As a doctor’s kid, I was well-taught to comfort myself with the knowledge that “medicine is all odds.” I know that getting ahead of myself with worry takes a physical toll as well as an emotional one, so for the most part, I try to focus on the procedure itself and the pain-in-the-assedness of it all, rather than get caught up in the possibility that I may be in for a longer, far more difficult journey in the case of any malignancy. So I tend to walk into pre-surgical appointments feeling fairly confident. “Yeah, I know the drill,” I think to myself, having been here several times before.

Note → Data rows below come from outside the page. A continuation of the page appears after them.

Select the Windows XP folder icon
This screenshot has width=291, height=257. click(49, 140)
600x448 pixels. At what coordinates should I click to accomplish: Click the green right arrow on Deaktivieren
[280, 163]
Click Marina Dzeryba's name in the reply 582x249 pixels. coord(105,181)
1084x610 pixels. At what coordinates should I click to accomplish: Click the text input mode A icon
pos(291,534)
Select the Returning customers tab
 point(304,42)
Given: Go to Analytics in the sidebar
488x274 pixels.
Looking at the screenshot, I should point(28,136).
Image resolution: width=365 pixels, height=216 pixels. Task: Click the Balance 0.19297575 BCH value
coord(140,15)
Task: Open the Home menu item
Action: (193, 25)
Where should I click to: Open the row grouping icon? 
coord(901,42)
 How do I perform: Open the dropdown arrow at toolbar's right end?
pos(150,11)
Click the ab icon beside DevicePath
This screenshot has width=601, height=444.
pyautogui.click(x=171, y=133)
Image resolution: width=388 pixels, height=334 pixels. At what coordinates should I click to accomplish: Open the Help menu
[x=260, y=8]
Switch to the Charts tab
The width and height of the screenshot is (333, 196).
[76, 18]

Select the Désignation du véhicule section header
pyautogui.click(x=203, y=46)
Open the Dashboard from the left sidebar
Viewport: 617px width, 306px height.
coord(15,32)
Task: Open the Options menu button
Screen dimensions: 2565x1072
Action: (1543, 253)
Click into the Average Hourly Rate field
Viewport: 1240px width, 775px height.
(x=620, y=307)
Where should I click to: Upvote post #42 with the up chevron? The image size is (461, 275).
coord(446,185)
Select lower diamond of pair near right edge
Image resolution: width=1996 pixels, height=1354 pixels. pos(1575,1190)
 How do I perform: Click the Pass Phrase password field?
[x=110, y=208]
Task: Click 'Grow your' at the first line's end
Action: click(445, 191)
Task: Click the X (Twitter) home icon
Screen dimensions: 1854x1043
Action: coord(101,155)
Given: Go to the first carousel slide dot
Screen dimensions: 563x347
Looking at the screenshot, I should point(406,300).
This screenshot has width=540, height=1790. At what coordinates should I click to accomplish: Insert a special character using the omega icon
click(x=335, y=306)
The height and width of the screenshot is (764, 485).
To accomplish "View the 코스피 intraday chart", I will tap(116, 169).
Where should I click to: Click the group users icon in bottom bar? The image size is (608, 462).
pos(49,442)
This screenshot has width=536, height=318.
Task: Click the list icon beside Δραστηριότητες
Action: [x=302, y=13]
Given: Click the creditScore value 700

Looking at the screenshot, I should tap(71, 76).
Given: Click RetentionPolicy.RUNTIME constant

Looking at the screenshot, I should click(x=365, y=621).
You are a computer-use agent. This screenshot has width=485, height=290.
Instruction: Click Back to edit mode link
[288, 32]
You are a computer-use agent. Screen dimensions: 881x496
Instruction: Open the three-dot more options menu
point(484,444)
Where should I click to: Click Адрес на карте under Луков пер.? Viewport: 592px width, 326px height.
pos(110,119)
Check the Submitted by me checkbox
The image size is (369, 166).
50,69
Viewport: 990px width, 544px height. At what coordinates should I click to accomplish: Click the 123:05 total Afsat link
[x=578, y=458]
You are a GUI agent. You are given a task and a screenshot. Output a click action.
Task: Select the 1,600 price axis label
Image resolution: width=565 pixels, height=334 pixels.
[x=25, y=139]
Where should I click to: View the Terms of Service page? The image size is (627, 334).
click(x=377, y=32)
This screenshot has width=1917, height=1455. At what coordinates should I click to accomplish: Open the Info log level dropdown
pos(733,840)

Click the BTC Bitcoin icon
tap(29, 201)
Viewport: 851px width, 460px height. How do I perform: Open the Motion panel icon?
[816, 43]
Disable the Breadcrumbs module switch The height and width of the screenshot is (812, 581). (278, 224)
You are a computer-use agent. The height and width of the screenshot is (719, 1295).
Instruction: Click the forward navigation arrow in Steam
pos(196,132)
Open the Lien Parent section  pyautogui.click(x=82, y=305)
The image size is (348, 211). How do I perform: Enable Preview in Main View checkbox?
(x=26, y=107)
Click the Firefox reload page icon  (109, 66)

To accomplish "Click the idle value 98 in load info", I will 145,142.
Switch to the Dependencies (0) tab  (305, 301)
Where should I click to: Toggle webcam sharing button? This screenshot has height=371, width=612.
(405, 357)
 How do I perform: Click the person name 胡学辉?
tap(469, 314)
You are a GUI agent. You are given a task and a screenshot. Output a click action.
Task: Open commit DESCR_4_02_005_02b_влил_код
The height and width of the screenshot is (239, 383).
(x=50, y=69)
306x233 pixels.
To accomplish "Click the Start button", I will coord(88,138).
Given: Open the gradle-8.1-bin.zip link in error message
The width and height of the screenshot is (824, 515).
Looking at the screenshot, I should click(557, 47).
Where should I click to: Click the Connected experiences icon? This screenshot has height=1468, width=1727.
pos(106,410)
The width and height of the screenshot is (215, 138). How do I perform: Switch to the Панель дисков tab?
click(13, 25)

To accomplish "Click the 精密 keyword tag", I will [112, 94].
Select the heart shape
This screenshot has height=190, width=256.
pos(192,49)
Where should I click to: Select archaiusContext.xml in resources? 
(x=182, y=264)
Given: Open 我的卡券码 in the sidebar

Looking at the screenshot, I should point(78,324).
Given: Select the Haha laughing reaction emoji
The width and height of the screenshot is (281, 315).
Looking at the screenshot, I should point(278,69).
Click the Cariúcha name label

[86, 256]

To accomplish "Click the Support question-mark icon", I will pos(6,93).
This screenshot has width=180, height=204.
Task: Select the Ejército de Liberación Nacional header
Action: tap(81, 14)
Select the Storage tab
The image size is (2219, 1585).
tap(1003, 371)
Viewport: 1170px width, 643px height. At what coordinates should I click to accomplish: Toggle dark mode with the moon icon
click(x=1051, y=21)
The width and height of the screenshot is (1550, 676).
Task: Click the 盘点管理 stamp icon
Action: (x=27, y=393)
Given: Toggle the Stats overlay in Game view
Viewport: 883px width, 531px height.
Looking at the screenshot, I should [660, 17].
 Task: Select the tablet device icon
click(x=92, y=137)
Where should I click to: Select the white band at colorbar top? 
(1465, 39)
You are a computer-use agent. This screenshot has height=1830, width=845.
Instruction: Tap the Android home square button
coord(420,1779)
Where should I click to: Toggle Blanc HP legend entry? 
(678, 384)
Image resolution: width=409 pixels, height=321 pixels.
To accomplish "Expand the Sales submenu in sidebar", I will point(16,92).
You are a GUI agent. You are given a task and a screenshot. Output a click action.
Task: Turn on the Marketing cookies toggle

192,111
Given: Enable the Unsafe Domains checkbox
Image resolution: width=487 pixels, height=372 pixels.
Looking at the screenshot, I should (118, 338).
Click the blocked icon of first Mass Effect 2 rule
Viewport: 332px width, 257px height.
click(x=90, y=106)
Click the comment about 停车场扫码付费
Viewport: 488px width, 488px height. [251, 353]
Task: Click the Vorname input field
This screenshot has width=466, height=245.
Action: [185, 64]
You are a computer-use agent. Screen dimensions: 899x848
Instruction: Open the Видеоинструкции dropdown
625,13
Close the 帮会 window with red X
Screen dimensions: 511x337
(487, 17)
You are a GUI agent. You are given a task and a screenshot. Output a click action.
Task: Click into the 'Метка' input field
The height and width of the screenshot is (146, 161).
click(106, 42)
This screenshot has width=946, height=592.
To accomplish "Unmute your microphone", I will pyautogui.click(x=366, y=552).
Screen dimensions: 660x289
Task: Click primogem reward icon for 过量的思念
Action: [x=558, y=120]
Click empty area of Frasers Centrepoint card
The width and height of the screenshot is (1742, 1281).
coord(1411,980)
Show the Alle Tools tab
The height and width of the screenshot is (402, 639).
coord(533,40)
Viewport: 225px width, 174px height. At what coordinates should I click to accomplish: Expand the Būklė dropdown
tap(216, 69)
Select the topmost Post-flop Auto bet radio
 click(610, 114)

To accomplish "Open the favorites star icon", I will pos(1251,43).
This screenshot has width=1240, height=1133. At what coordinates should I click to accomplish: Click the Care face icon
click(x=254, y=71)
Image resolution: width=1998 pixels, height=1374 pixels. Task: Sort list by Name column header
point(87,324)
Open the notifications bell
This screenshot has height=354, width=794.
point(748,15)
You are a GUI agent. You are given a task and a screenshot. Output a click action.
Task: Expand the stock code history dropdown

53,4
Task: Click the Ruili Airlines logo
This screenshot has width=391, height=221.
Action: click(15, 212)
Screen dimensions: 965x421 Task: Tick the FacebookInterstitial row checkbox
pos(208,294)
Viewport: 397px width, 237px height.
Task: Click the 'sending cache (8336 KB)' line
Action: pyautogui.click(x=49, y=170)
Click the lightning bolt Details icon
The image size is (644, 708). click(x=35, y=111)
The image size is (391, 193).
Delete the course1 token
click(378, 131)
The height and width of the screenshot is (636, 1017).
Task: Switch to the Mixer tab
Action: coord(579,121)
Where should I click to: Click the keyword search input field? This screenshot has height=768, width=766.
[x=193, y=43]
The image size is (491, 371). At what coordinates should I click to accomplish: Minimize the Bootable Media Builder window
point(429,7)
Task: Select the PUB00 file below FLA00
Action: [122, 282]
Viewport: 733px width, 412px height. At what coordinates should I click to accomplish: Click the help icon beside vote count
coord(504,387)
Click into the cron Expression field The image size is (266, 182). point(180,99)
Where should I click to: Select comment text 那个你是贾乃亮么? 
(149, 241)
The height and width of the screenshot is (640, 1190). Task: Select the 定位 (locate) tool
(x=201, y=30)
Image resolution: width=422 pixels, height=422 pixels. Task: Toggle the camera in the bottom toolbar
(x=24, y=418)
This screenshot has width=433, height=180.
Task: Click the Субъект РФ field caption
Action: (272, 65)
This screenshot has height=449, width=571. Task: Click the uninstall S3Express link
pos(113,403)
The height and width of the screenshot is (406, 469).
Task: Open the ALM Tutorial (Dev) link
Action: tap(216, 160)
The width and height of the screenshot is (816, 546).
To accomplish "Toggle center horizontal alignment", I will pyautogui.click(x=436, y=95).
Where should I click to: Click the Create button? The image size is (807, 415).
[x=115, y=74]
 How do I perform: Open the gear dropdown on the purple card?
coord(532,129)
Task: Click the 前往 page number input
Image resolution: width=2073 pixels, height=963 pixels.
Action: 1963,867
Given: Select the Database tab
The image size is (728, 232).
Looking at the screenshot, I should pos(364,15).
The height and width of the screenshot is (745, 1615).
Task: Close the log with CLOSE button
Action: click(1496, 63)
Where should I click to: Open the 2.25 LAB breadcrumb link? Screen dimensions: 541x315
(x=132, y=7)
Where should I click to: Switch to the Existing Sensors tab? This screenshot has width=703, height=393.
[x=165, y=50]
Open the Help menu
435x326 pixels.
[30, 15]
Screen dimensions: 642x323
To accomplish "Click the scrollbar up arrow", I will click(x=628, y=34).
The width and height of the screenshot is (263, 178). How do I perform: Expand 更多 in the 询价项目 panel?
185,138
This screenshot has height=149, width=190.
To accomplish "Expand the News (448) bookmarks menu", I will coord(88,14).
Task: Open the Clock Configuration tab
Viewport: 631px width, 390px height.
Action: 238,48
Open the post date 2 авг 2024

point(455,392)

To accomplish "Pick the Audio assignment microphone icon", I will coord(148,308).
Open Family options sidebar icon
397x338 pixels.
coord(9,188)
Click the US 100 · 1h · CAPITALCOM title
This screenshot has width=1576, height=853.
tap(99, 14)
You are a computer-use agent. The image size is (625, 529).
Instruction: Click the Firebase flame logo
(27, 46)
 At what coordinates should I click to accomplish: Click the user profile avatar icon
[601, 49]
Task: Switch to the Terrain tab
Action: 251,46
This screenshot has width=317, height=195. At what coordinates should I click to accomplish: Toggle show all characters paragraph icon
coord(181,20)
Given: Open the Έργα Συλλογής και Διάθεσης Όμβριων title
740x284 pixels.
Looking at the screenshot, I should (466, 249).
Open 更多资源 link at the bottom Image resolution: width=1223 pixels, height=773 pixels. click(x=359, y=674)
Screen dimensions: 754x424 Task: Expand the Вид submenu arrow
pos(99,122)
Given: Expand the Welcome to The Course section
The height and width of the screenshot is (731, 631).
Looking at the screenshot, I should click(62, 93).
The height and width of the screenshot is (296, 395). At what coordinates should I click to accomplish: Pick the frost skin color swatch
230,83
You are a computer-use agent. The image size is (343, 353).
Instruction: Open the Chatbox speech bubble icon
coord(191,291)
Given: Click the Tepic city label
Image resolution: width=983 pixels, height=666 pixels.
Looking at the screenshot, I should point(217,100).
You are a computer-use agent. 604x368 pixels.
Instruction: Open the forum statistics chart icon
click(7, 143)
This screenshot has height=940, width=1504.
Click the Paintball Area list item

But then, something always cues those damned murmurings. The “Understanding Breast Cancer” poster in the exam room, or the sterile white room itself, which someone has attempted to soften with sparsely placed home decor, including a framed landscape scene of a barn in a field of bluebonnets. The wall art is oddly soothing in its serenity, until one notices its awkward placement near a needle disposal box marked “BIOHAZARD.” I appreciate the efforts to smooth out the rough edges of a sterile environment, but also find it darkly humorous.

Ultrasound. Unsettling statements like, “here’s what concerns us” and “possible solid mass” and “next week’s surgical schedule.” Mammogram and second ultrasound to confirm findings.

Fill the fridge with groceries. Take the kids swimming. Pretend there’s not a golf ball-sized lump in the left half of my swimsuit top. Wait, wait, wait, wait, wait.